By Katherine Beeson’
“Cabaret” is a multi-faceted, wonderful musical. Lake Country Players (LCP) opened their production Sept. 22 and used their tiny performance space to its full advantage. The staging was clever and minimalistic – and worked very well.
American Journalist Clifford Bradshaw comes to Berlin in the ominous times before World War II in order to write his novel. He meets British nightclub singer Sally Bowles and both their lives are shaken to the core by politics, professional and personal goals -- and a world about to change forever.
Sally works at the Kit Kat Club, where we encounter The Emcee. This role is one of the best characters ever to take the stage. People either remember Joel Grey as the tuxedoed host with sinister leanings or the more recent Broadway version with Alan Cumming as the raunchy Emcee with a tragic ending. Director
Kimberly Laberge went in a very different direction than either of these two representations.
LCP’s production stars Viktoria Feely as the host of the Kit Kat Club. When I read that this role was being played by a woman, I was intrigued to see what they were going to do.
Feely takes the stage as a very dominant, but definitely female presence. She wears heavy make-up, glittering earrings and a bustier with exposed cleavage; waist down, she sports metal chains, fishnet stockings and masculine boots. So while I’m really not sure of the reasons behind the dual sexuality, it does fit the mysterious aura that is The Emcee – and maybe that was the point after all. Feely, however, also brings a real anger to the role from the very beginning that belies her vocal invitation to “leave your troubles outside” and her description that here “life is beautiful.” The audience never has a chance to really enjoy the Kit Kat Club’s opening number “Willkommen” because Feely’s Nazi-like demeanor won’t let them do so. It seems like we were dominated by this ominous foreshadowing from the very beginning.
The costumes of the club dancers also destroy the veneer and illusion that the Kit Kat Club is the place to enjoy a decadent, slightly-forbidden slice of life. They are tawdry, mismatched and often covered with odd see-through nightgowns or slips.
The role of Sally Bowles is played by Laker Thrasher, who, when compared to the Kit Kat Girls, appears more like a young Iowa farm girl than a sophisticated woman of the world. Her hair is simple with bangs falling in her eyes and she wears very little make-up. She never appears dressed as a true cabaret stage
star.
Both Feely and Thrasher have beautiful voices, but there was another staging choice here that marred their performances just a bit. Both singers dropped their volume so low at times that it became almost necessary to read their lips – and then just as quickly belted out their next line. The emotion or words did not justify this pattern and it really struck me as odd.
A few of the Kit Kat Boys were played by women – also with female make-up, hair styles, fishnet stockings and cleavage. I understand very well that women play “pants” on stage when necessary, but I would rather see an attempt to portray them as the boys they are to be. It just didn’t fit.

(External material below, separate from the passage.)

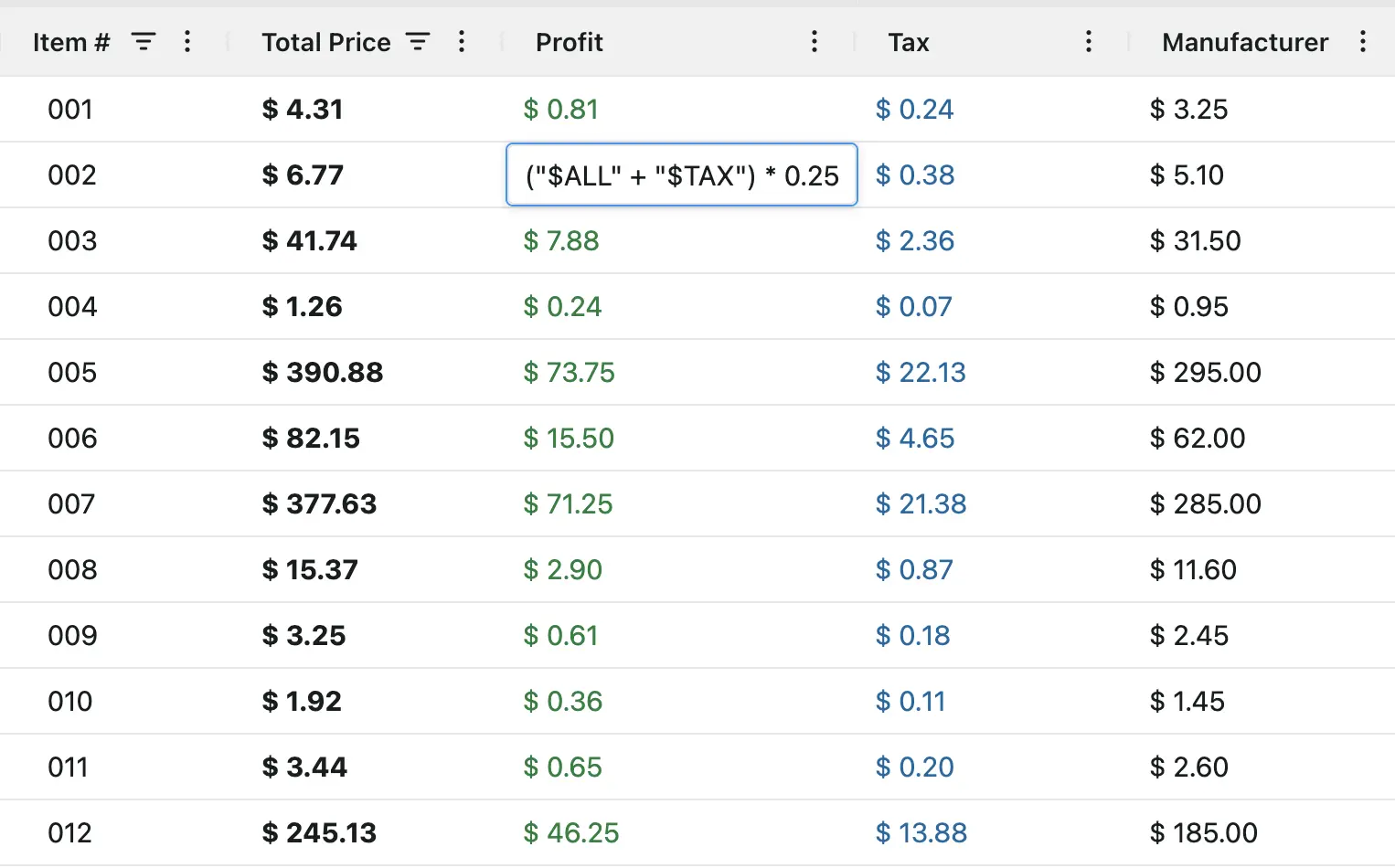This screenshot has height=868, width=1395.
Task: Click the $ 7.88 profit value
Action: [x=560, y=241]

The subplot in “Cabaret” is the shy love story between rooming house owner Fraulein Schneider (Maggie Wirth) and one of her tenants, grocer Herr Schultz (Kyle Kramer.) Wirth and Kramer shine in every scene they are in. Their songs are so sweet and touching and these actors have the audience in the palms of their hands. Kudos also to Anita Peña for her beautiful German rendition of “Married” during the proposal scene!
This show calls for the orchestra to be on stage for the entire time – and dressed to mirror the nightclub performers. Musical director (and conductor and pianist) Ashley Sprangers lined her costumed musicians against the back wall to conserve stage space yet delivered a full, rich musical production.
“Cabaret” productions have a number of options for ending the show and LCP presents a shorter, but rather powerful close to its story that affects the audience deeply.
Life will continue to be a “Cabaret” for the Lake Country Players through Oct. 9.